***** Material for this task

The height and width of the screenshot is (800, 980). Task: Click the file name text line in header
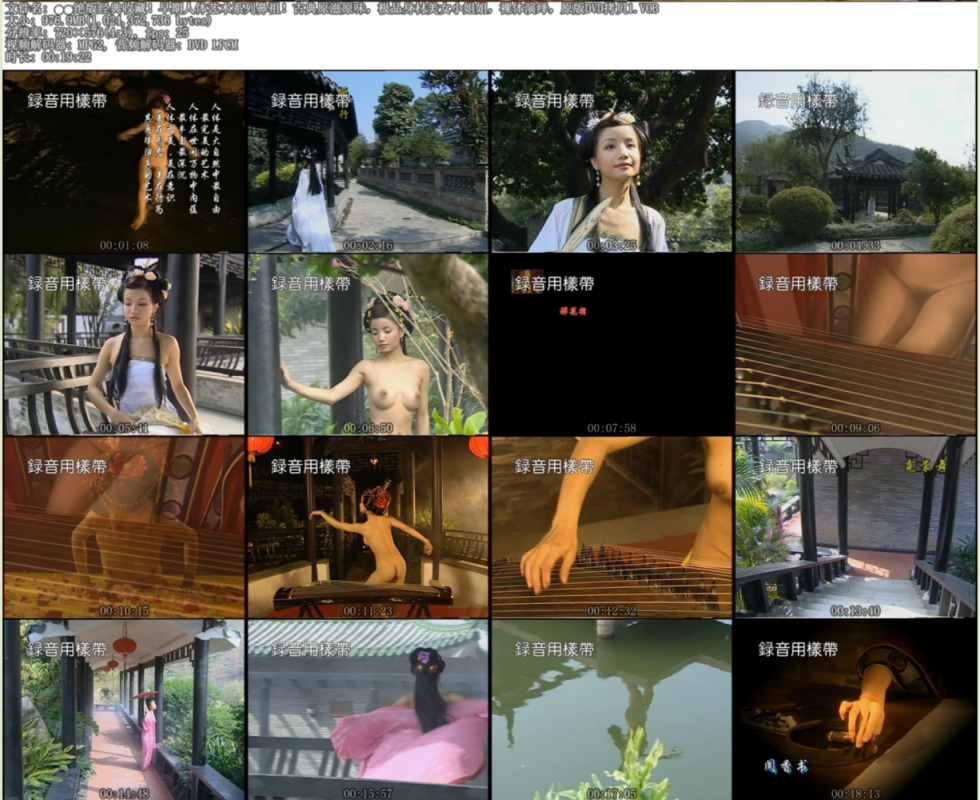pyautogui.click(x=330, y=7)
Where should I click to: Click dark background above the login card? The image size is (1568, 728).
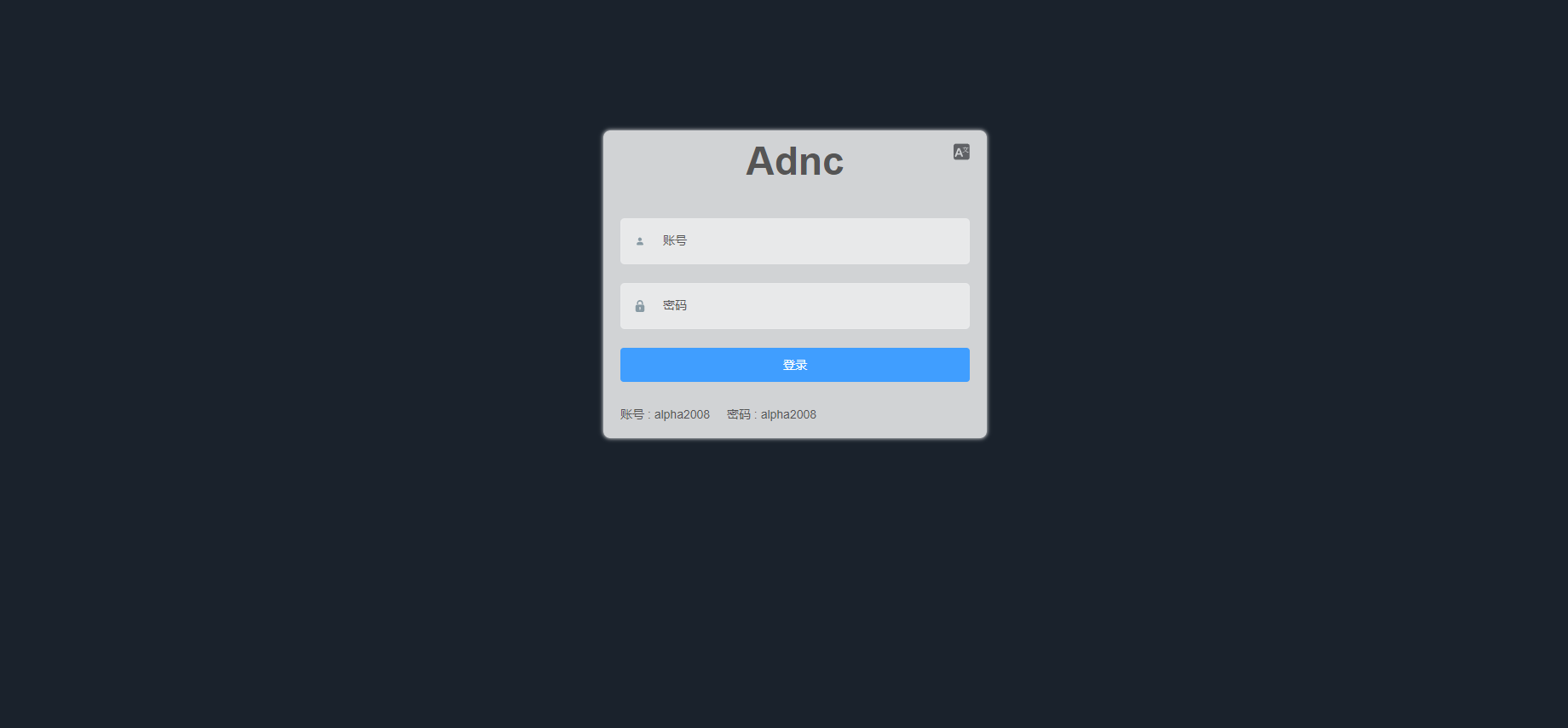(795, 64)
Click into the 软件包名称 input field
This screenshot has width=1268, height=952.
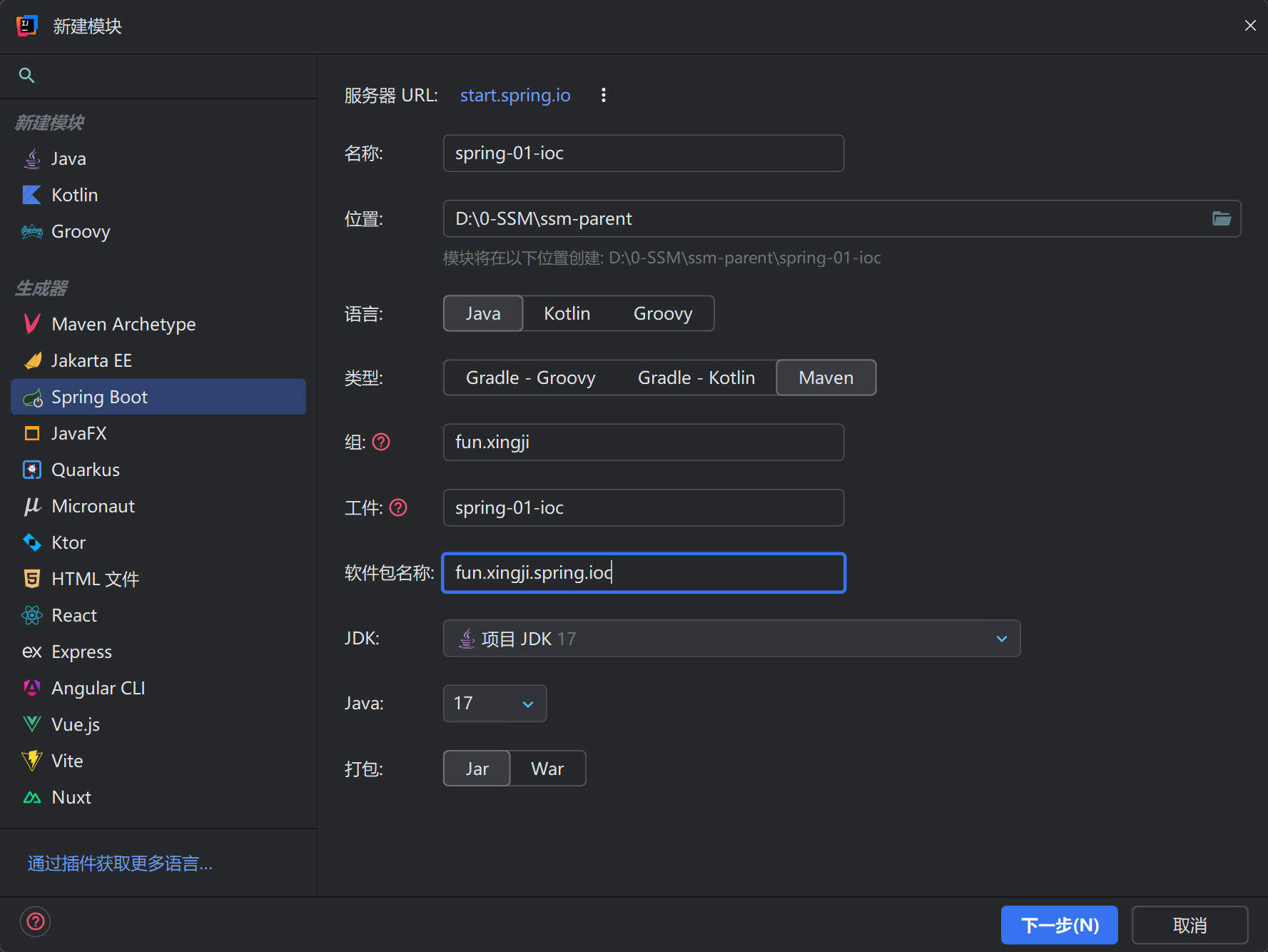pos(714,573)
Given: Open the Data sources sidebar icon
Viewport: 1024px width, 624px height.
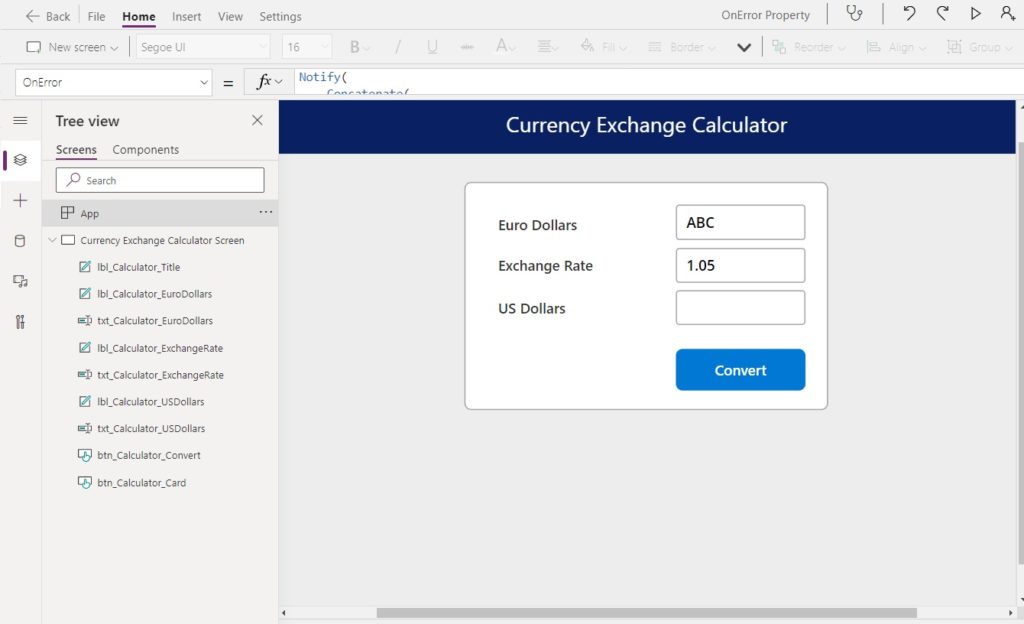Looking at the screenshot, I should (x=20, y=241).
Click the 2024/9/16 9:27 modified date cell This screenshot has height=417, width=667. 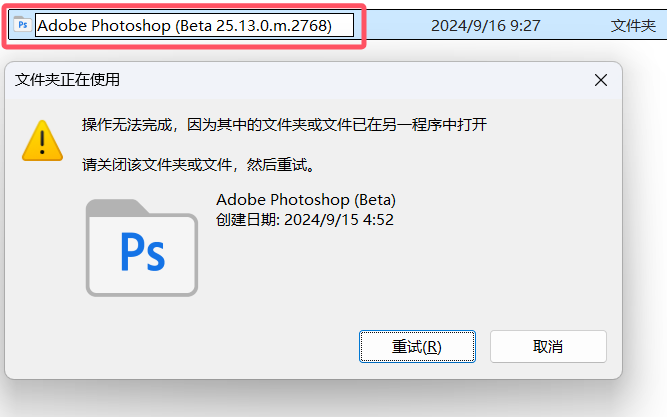(485, 26)
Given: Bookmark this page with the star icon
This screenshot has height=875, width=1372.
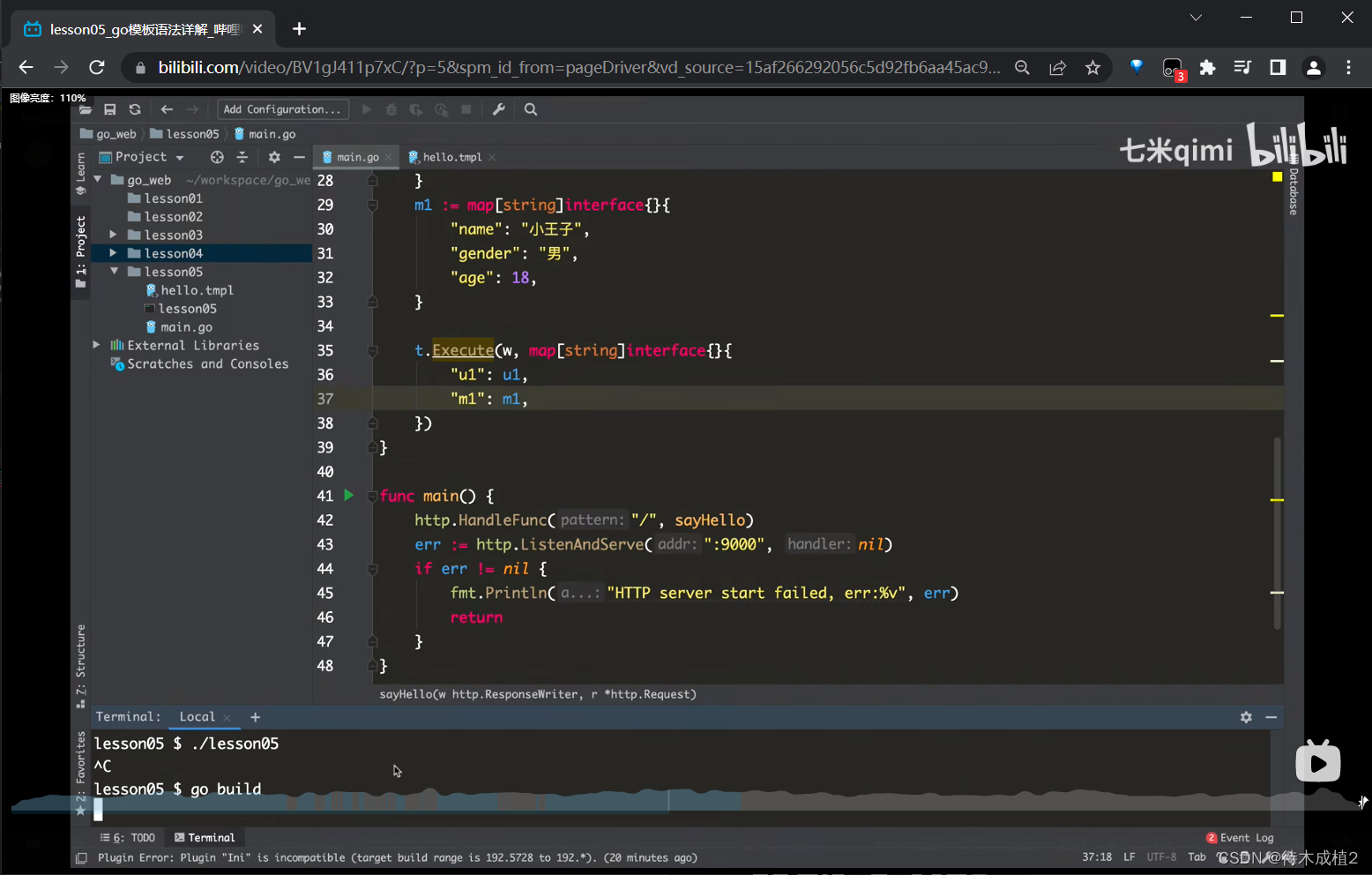Looking at the screenshot, I should pos(1092,67).
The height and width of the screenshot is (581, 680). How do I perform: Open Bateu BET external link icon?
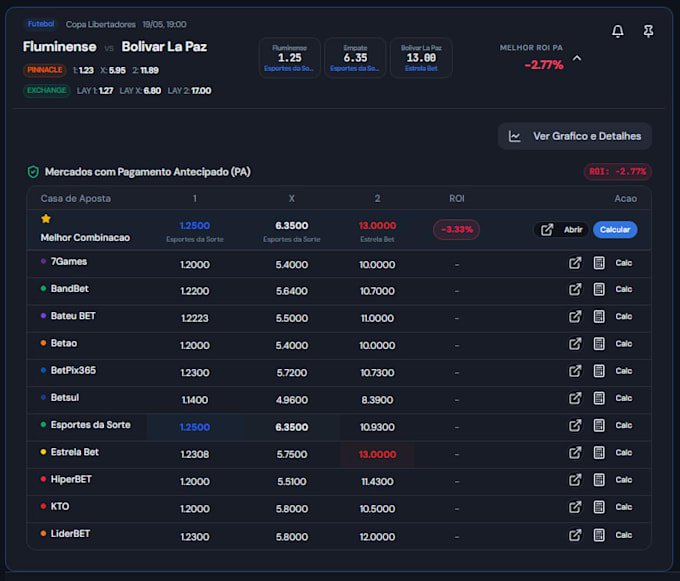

**********

### [Task brief]
Go through the material above and count the lines that contain "Open"; answer with the number alone.

### [Exercise response]
2